Por José Watanabe
Este es un artículo publicado en la página Discover Nikkei, un proyecto realizado a través de la Fundación San Marcos, que consiste en la producción de artículos y álbumes, basados en la reflexión e investigación sobre temas relacionados con los inmigrantes japoneses y sus descendientes en el Perú.
Hace años mantengo con algunos amigos una chacota alrededor de mi supuesta incondicionalidad frente a lo japonés. Ellos fingen responsabilizarme por las fallas de sus aparatos de fabricación japonesa y yo simulo asumir esa responsabilidad. Sin embargo también me compensan: ¡Recibo las más gratuitas felicitaciones por las películas de Kurosawa! Pero al margen de esta anécdota, hay quienes suponen que los niseis efectivamente vivimos una dualidad cultural.
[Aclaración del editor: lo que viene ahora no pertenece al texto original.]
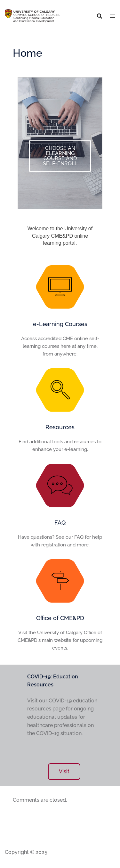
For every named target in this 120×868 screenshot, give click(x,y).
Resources (60, 427)
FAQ (60, 523)
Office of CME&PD (60, 618)
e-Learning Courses (60, 324)
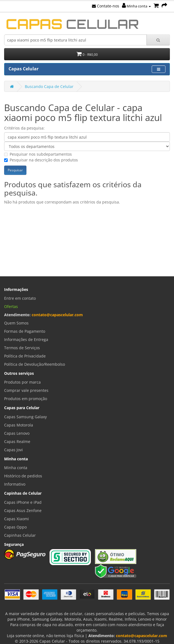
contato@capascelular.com (57, 315)
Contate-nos (105, 6)
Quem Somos (16, 323)
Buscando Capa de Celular (49, 86)
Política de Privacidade (25, 356)
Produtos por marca (22, 382)
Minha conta (136, 6)
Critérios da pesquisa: (24, 128)
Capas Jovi (13, 450)
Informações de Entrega (26, 339)
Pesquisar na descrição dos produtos (41, 160)
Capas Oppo (15, 527)
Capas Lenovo (17, 433)
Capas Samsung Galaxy (25, 417)
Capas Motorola (18, 425)
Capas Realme (17, 441)
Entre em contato (20, 298)
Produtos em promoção (26, 398)
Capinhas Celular (20, 535)
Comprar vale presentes (26, 390)
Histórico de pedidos (23, 476)
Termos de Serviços (22, 348)
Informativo (15, 484)
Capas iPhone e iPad (23, 502)
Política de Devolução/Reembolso (34, 364)
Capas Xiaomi (17, 519)
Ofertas (11, 306)
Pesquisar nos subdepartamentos (38, 154)
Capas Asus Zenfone (23, 510)
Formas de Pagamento (25, 331)
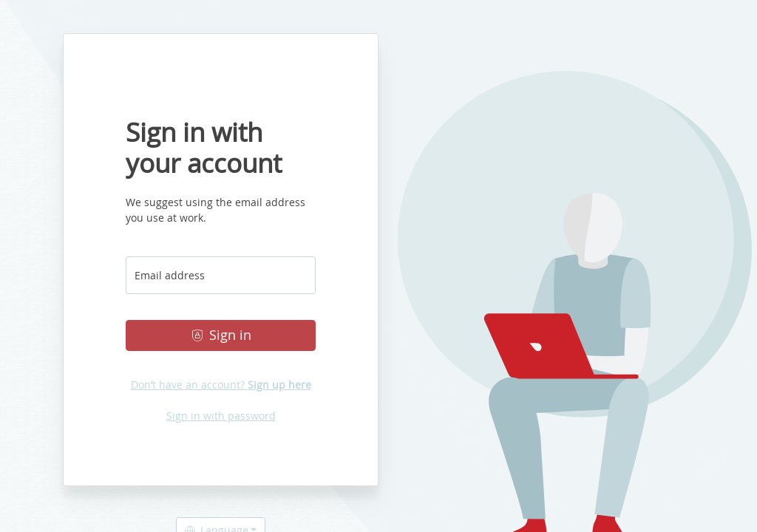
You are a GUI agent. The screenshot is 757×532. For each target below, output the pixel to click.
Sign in (221, 335)
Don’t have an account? (221, 384)
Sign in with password (221, 415)
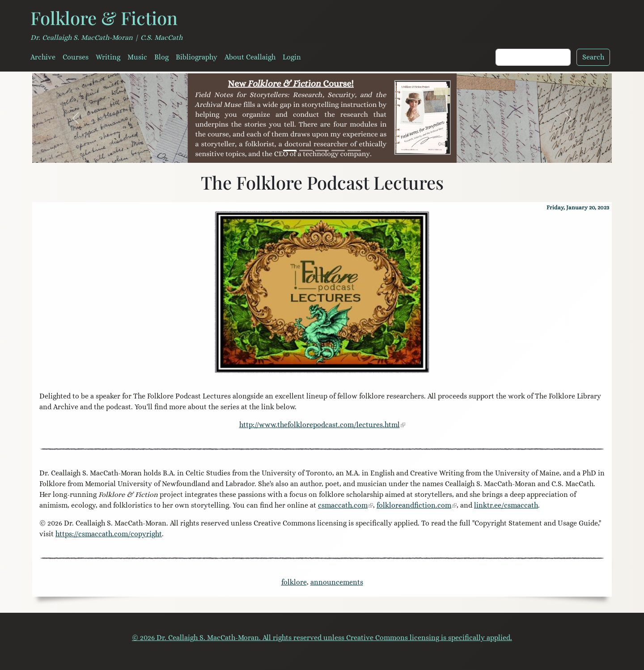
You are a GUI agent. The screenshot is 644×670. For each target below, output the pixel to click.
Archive (43, 57)
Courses (76, 57)
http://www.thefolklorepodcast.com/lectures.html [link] (319, 424)
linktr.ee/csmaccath (506, 505)
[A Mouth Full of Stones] (306, 150)
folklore (294, 582)
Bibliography (196, 57)
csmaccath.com (343, 505)
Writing (108, 57)
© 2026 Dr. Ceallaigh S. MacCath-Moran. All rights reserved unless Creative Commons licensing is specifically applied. (322, 637)
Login (292, 57)
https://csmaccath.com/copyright (109, 534)
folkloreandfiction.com (414, 505)
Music (137, 57)
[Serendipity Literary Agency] (338, 150)
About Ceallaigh (250, 57)
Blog (161, 57)
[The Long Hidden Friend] (354, 150)
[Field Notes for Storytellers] (290, 150)
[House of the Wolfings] (322, 150)
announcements (337, 582)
Es indudable que nuestra nacionalidad tiene algunos elementos peculiares en la medida que su formación ha sido influida por la cultura paterna (me refiero a ese conjunto espontáneo de maneras de ver y obrar de que hablaba Gramsci). Pero, muchas veces se olvida que la cultura de nuestros padres no permaneció intacta sino que recibió las influencias del medio y de la clase a la cual se incorporaron. Con los años nuestros padres llegaron a ser, por decirlo de algún modo, mestizos culturales. Yo vi este proceso en la hacienda Laredo. Trato de recordarlo en las notas que siguen.
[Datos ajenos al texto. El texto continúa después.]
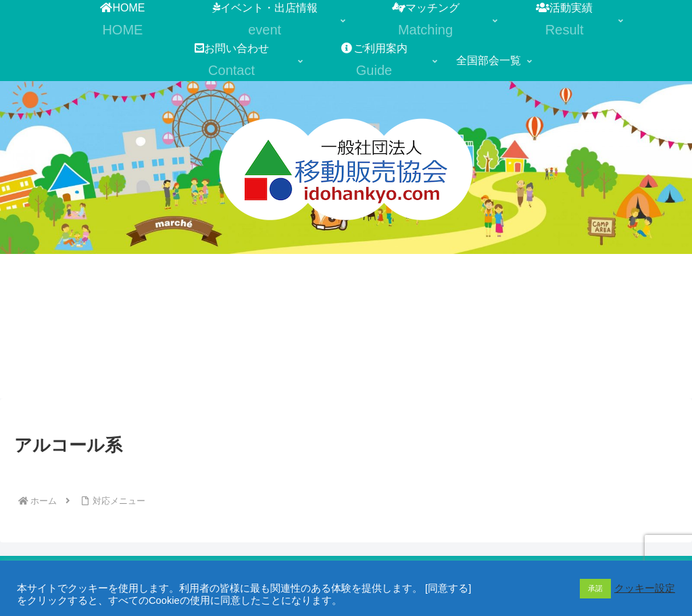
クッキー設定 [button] (645, 588)
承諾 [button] (595, 588)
Laredo era una puerta abierta hacia la Sierra. Allí se daban el encuentro los vendedores que bajaban con ganado y panllevar1 y los comerciantes intermediarios que venían de Trujillo. Después de las transacciones se almorzaba en las fondas de doña Santos Sato, de Nakamura, de Nakamine o en la chichería de Pancho Tamakawa. Ellos personalmente preparaban los platos regionales como si desde siempre hubieran conocido esta sazón.